Nationalisation des pertes

Face à la crise immobilière et internationale, craignant la fuite des dépôts vers les établissements anglais, le gouvernement irlandais décida de franchir le Rubicon en septembre 2008 en garantissant tous les dépôts et dettes à échéance fixe des établissements irlandais jusque fin septembre 2010*. Cette mesure stabilisa le financement des banques, mais à un coût évident: la nationalisation des pertes. En effet, au fur et à mesure que les pertes, notamment immobilières, se matérialisèrent, l'Etat fut contraint d'injecter du capital dans les banques et de les nationaliser progressivement: fin 2008, Anglo Irish Bank fut totalement nationalisée et début 2009, l'Etat investit 7 milliards d'euros dans des actions de préférence émises par BOI et AIB. Un peu plus tard, le gouvernement annonça la création d'un nouvel outil qui serait déterminant dans le futur de l'industrie bancaire irlandaise : la NAMA, une agence chargée de recueillir les actifs pourris des banques, initialement à un prix décoté de 30%. L'utilisation de la NAMA plaça l'Etat irlandais dans une position schizophrénique et poursuivit le cercle vicieux : pour assurer une saine gestion des deniers publics, NAMA racheta les actifs à des prix de plus en plus bas, augmentant les pertes des banques et forçant l'Etat à les recapitaliser: les coûts augmentèrent, d'autres banques, plus petites, durent êtres recapitalisées à leur tour. Fin 2009, la dette publique irlandaise passa à 66%, contre 25% deux ans auparavant, puis à 94% fin 2010!
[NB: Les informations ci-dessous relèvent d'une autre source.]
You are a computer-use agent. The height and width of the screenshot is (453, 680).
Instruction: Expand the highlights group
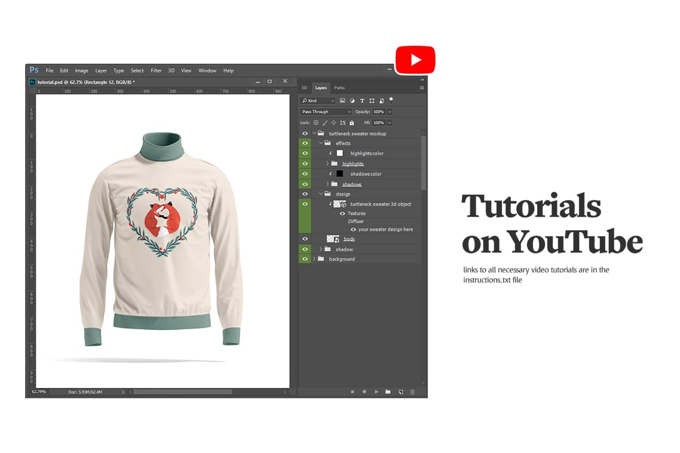pyautogui.click(x=327, y=164)
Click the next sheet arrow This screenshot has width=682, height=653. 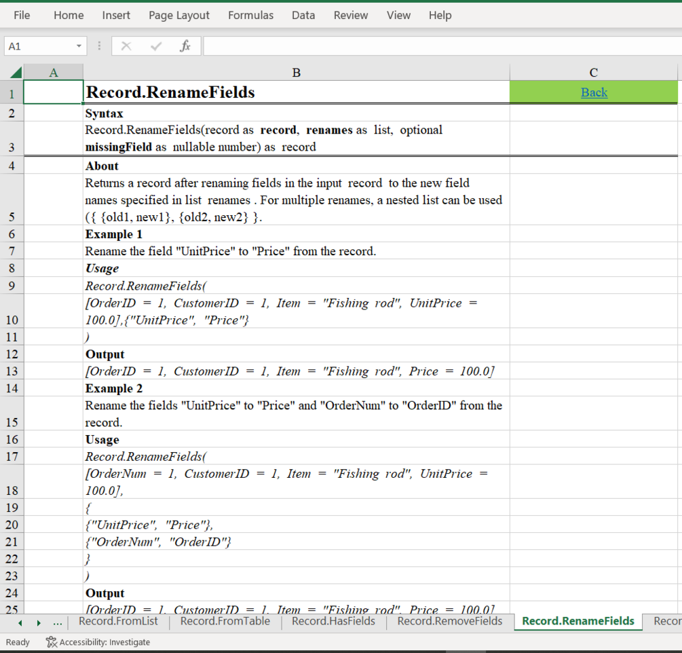point(39,623)
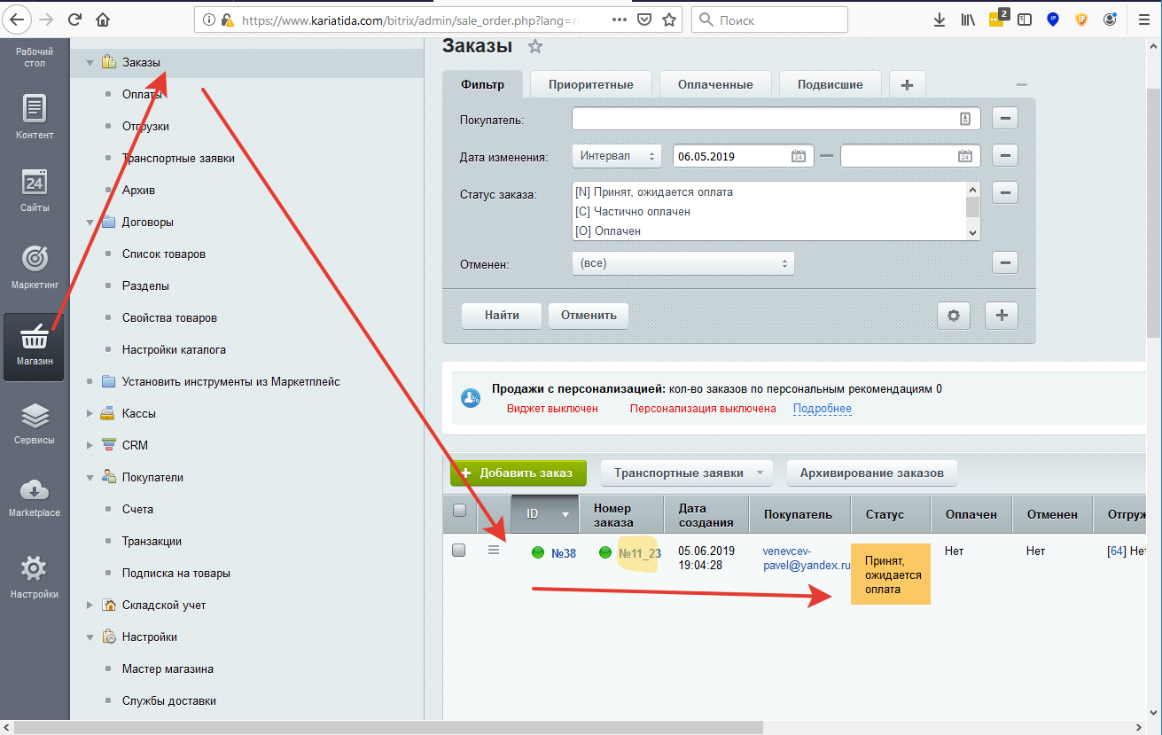Tick the checkbox for order №38
Screen dimensions: 1162x735
(x=459, y=550)
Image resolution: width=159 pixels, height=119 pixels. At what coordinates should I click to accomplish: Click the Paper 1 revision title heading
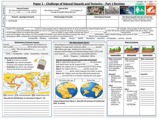(79, 4)
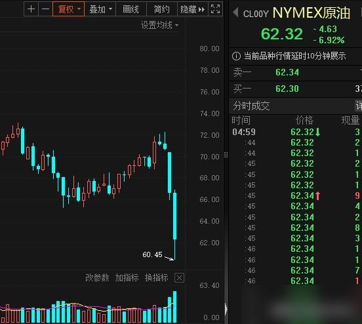
Task: Click the collapse arrow near volume pane
Action: click(x=226, y=309)
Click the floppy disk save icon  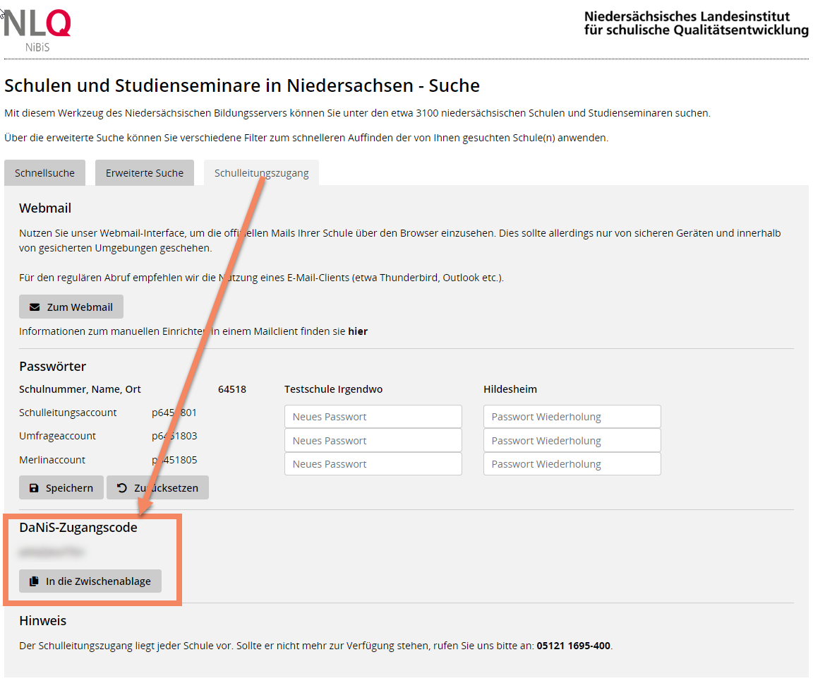coord(34,488)
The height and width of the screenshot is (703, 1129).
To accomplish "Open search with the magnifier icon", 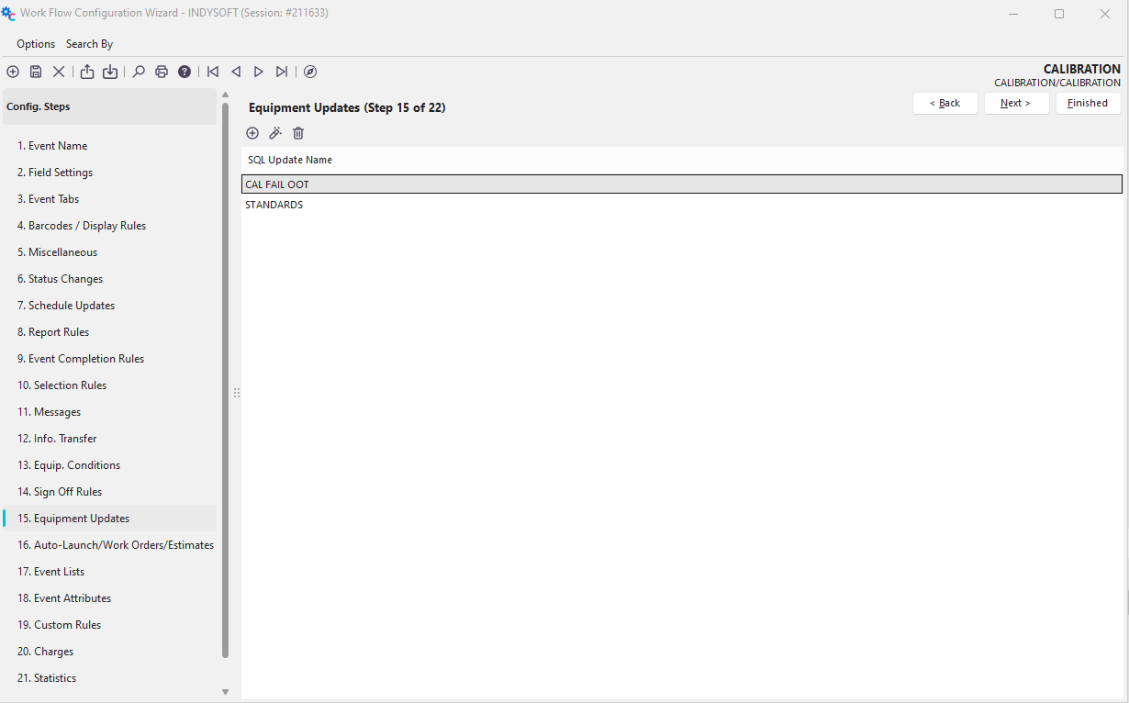I will click(139, 72).
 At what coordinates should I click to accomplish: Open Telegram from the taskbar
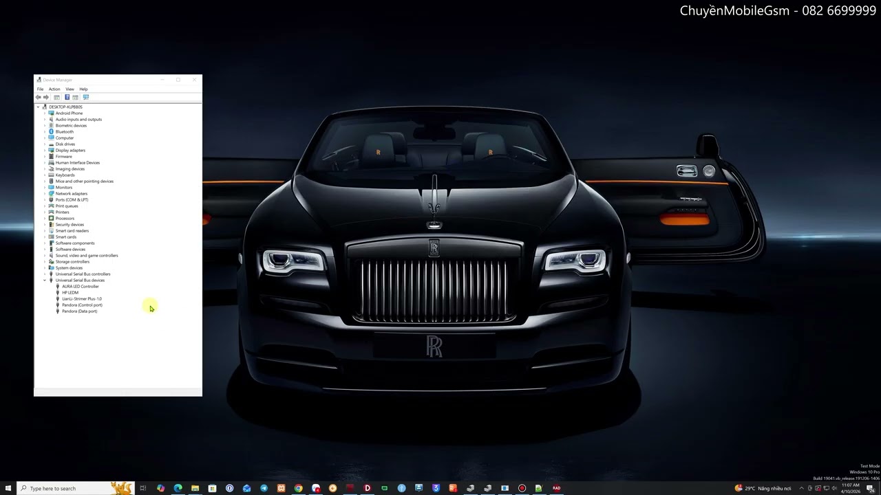(x=264, y=488)
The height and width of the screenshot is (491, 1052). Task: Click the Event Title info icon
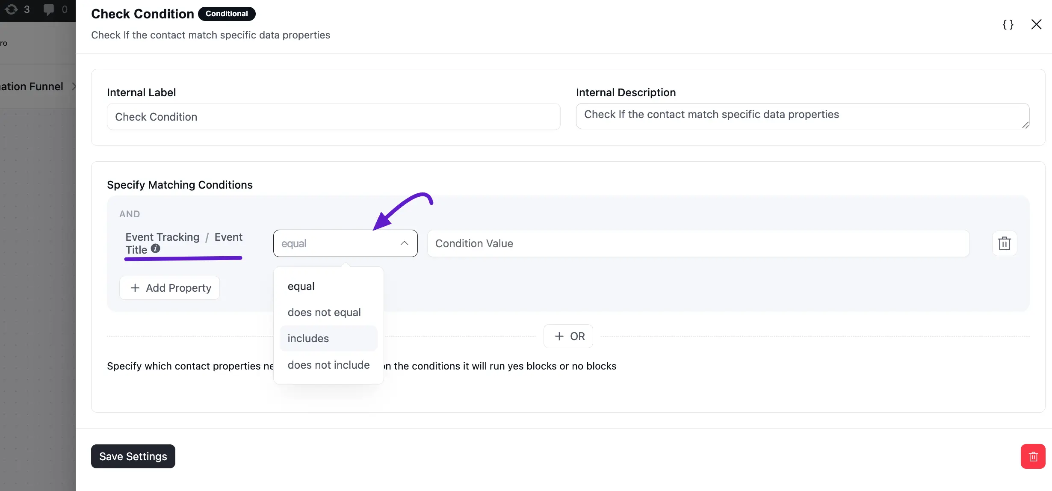(x=156, y=248)
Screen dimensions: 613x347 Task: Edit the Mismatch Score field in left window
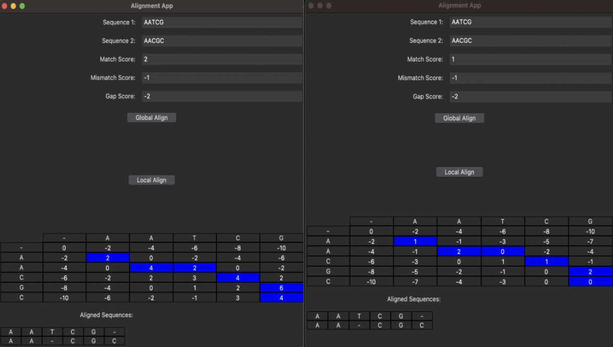click(x=221, y=78)
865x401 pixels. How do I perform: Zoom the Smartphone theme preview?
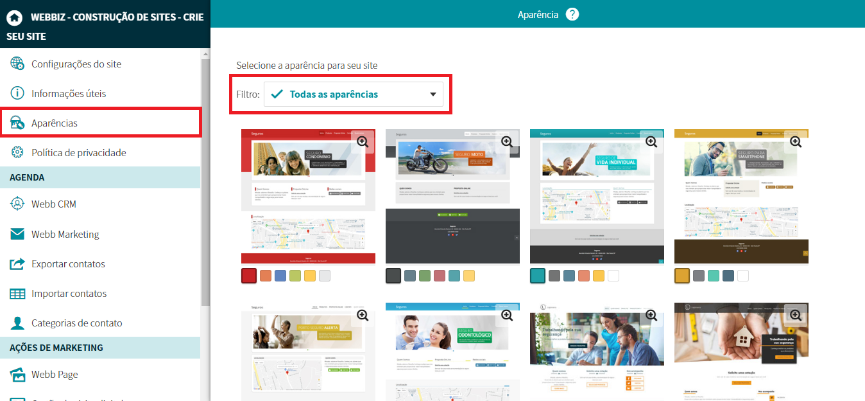point(796,141)
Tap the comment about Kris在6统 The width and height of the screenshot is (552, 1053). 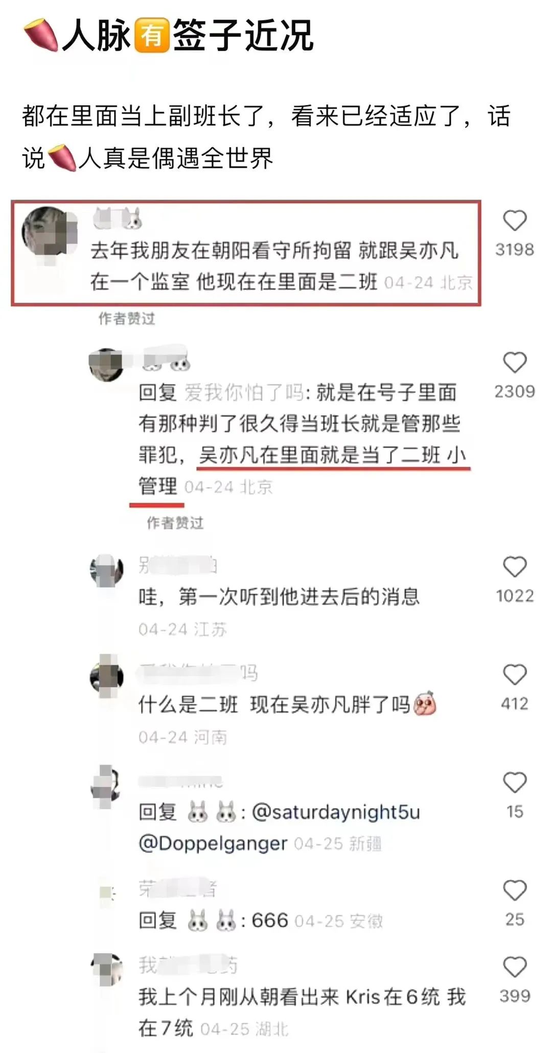pyautogui.click(x=302, y=1012)
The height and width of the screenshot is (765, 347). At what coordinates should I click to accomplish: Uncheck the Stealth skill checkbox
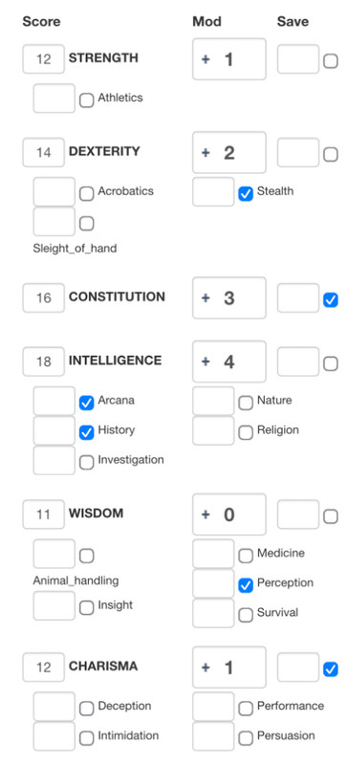(246, 194)
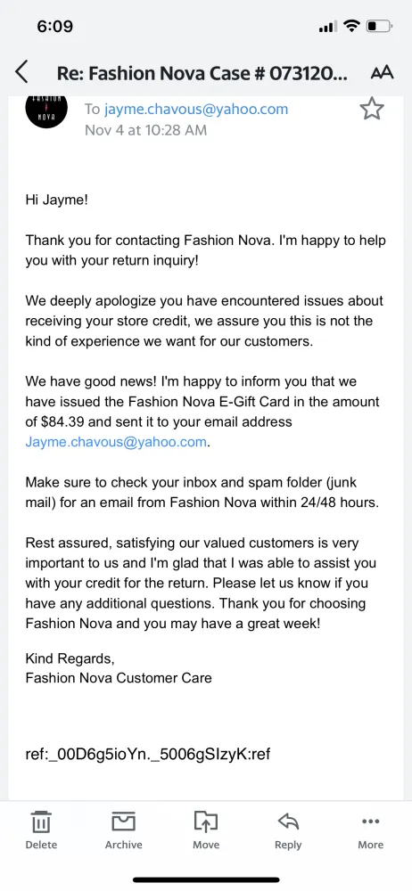Tap the Fashion Nova sender avatar

click(46, 108)
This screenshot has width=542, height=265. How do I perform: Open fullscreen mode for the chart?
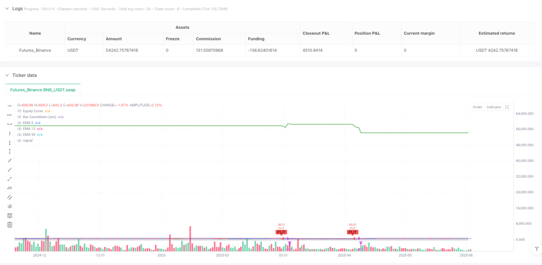click(507, 107)
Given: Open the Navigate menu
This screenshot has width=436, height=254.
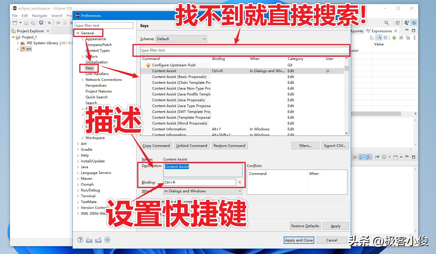Looking at the screenshot, I should tap(40, 15).
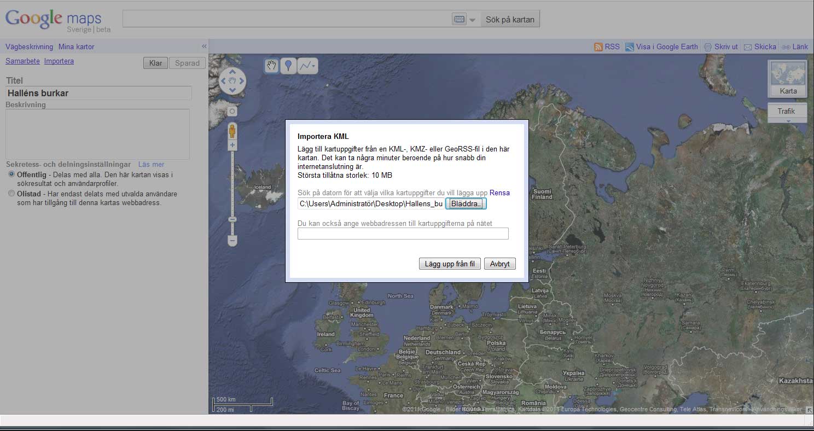Image resolution: width=814 pixels, height=431 pixels.
Task: Select the Offentlig radio button
Action: [11, 174]
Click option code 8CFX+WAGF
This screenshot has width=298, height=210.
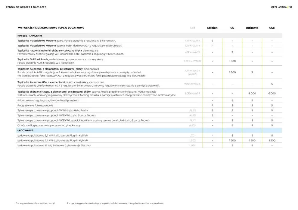[x=193, y=93]
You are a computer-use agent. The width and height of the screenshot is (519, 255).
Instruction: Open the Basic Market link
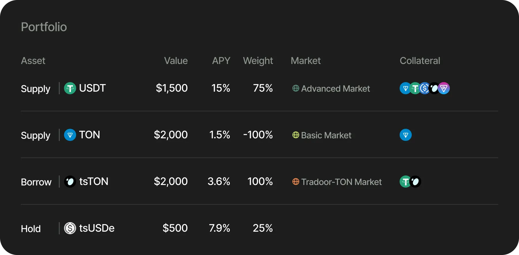326,135
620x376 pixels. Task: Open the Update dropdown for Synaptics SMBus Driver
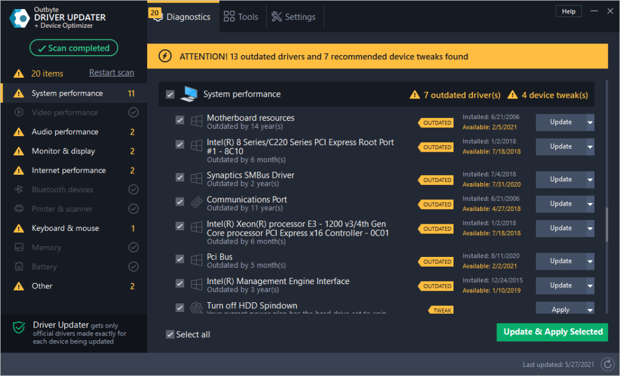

Programme d'aide du FMI et de l'Union européenne

En septembre 2010, sous la pression politique, le gouvernement irlandais décida de contraindre les porteurs de dettes subordonnées bancaires à prendre des pertes. Un évènement de défaut sanctionné comme tel par les agences de notation. Une spirale infernale s'engagea alors sur la dette irlandaise, le marché n'ayant plus confiance dans les banques irlandaises, donc dans l'Etat souverain, et l'Irlande fut forcée de recourir à un programme d'aide du FMI et de l'Union européenne. Sous la pression de la BCE, mais aussi dans la continuité des politiques antérieures, les dettes seniors des banques continuèrent d'être remboursées.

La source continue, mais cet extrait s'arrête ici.